He placed the reports down on the table, stacking them into a neat pile. "An interesting problem, Your Majesty," he began, his voice a smooth, confident baritone. "The enemy's strategy is crude, but effective. It leverages their two greatest strengths—mobility and an intimate knowledge of the terrain—against our single greatest vulnerability: the immense length of our supply lines. It's asymmetrical warfare in its purest form."

Qin Shi Huang leaned forward slightly, his eyes fixed on the general. "I am not interested in an academic analysis of the problem, General. I am interested in your solution. General Meng Tian here," he gestured to his right, where the silent, ramrod-straight general stood, "has proposed using elite units to hunt down the saboteurs. Spymaster Shen Ke suggests a long-term strategy of infiltration and intelligence gathering. What do you propose?"
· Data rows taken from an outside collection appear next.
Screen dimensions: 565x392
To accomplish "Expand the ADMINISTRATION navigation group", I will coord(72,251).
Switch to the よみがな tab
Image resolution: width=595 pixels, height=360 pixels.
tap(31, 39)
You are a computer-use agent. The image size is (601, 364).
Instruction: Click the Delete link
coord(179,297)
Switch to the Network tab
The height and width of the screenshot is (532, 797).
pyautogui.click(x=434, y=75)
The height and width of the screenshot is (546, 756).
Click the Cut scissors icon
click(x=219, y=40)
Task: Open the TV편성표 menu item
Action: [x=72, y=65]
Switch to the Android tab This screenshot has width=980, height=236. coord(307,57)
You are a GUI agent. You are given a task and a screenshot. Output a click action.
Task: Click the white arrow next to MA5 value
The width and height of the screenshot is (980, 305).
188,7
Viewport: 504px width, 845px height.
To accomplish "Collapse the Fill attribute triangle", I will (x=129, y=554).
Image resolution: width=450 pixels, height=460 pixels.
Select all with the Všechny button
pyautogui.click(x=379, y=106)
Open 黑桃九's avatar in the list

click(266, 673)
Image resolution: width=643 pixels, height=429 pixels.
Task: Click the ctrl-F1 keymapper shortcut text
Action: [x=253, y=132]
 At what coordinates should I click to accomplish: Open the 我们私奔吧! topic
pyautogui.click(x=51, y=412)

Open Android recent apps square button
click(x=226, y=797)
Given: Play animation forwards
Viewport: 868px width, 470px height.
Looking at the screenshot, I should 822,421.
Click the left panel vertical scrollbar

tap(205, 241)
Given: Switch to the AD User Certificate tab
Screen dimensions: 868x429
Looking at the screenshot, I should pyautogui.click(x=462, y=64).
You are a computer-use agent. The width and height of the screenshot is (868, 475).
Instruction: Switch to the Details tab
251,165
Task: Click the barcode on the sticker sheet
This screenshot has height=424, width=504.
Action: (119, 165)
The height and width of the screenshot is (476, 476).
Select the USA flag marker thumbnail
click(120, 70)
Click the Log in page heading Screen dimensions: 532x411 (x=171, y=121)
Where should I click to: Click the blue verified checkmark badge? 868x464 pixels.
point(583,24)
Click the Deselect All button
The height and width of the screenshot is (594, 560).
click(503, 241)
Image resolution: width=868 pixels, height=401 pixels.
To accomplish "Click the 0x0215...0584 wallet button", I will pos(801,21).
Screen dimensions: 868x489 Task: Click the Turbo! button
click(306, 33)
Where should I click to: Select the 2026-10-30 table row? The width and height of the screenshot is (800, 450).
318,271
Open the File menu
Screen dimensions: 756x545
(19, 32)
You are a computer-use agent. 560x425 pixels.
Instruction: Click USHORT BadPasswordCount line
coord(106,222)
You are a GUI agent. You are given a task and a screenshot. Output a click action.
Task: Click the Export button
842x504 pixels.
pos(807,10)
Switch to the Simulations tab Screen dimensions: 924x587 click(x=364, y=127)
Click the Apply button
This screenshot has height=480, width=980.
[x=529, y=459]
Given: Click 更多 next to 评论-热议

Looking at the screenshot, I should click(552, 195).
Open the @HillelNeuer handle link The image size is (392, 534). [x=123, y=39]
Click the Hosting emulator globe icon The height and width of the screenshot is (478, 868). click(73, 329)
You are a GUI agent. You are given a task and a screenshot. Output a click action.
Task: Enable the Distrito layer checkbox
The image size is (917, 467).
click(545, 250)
Yuan Shikai's gaze flickered towards Meng Tian for a brief moment. There was no insolence in it, but a clear glint of professional rivalry, the look of a new predator sizing up the alpha of the old pack. His tone, however, remained impeccably respectful.

"General Meng's plan is admirable," Yuan said smoothly. "It is the strategy of a master fencer, seeking to dispatch his opponent with a single, precise, killing blow. It is honorable and clean. But we are not fighting a fencer, Your Majesty. We are fighting a plague of rats gnawing at the foundations of the house. You cannot kill them all one by one with a sword. It is an inefficient use of a fine weapon. To deal with rats, you must poison the well, burn the fields, and tear down any wall they might hide behind."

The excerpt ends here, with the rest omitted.